**** Kaynak metin ****

Sevgili kendim...
Huzur kokan bir sakinlikte iki taş koyup çalı çırpıyla ateş yakmak ve Beni anlayan tavşan kanı çayımı hazırlayıp kendimle dertleşmek istiyorum. Alevler odunlara, yanan ateş ise isli çaydanlığa fısıldarken demini alan çayım nasıl bardağa derdini döküyorsa benimde dudağıma değen bardaktan çıkan sıcacık çayın dumanını içime çekerken kendime derdimi dökmek istiyorum.
Farkındayım işten güçten değilde içten yoruldun. Hep birilerine koşturduğun için kendini unuttun. Onların umutsuz kalplerine dokunup azda olsa gülümsesinler diyeçaba sarfettin. Ama senin varlığını unutup fazlasıyla yordum seni.. Her şeye koşayım , her derde yetişeyim , herkesi mutlu edeyim derken yetiştiğin sadece nasibinden öte değilmiş bilemedim. Yağmur yağdığında açtığın şemsiye bile yağmur bitince yük olurmuş ya insana. Meğer işi bitince kimlere yük olmuşum ben.Halbuki belki düzelir diye umut ettiklerin vicdanlarını öfkeye kiralamışlar da bilemedim.

**** Verilen bilgiler ****

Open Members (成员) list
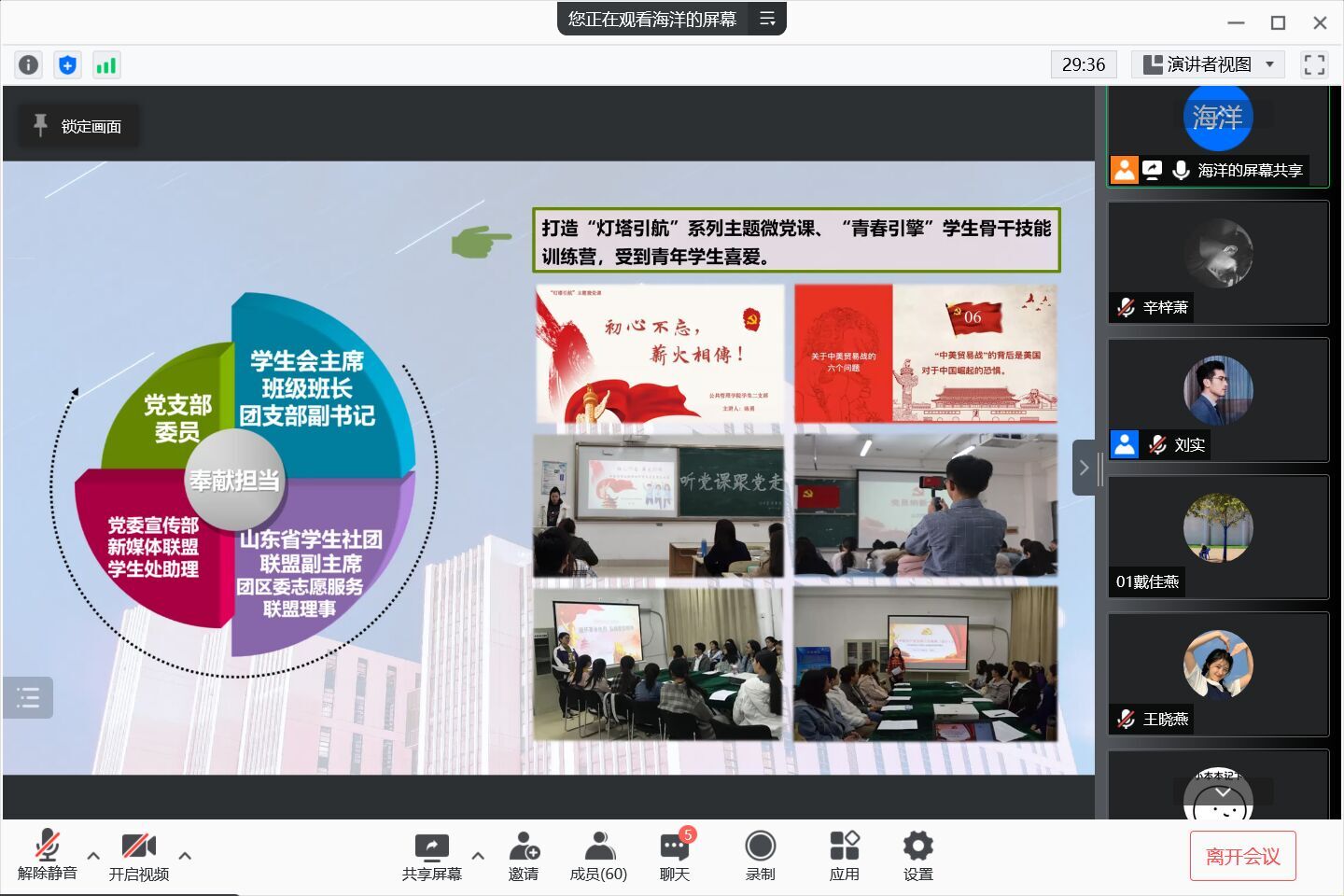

****

İstenen.
Kaynak metni baştan sona, hiçbir şeyini değiştirmeden yazın. Yukarıdaki malzeme kaynak metinden ayrı ve kendi başına bir içeriktir.

Beklenen yanıt.
Sevgili kendim...
Huzur kokan bir sakinlikte iki taş koyup çalı çırpıyla ateş yakmak ve Beni anlayan tavşan kanı çayımı hazırlayıp kendimle dertleşmek istiyorum. Alevler odunlara, yanan ateş ise isli çaydanlığa fısıldarken demini alan çayım nasıl bardağa derdini döküyorsa benimde dudağıma değen bardaktan çıkan sıcacık çayın dumanını içime çekerken kendime derdimi dökmek istiyorum.
Farkındayım işten güçten değilde içten yoruldun. Hep birilerine koşturduğun için kendini unuttun. Onların umutsuz kalplerine dokunup azda olsa gülümsesinler diyeçaba sarfettin. Ama senin varlığını unutup fazlasıyla yordum seni.. Her şeye koşayım , her derde yetişeyim , herkesi mutlu edeyim derken yetiştiğin sadece nasibinden öte değilmiş bilemedim. Yağmur yağdığında açtığın şemsiye bile yağmur bitince yük olurmuş ya insana. Meğer işi bitince kimlere yük olmuşum ben.Halbuki belki düzelir diye umut ettiklerin vicdanlarını öfkeye kiralamışlar da bilemedim.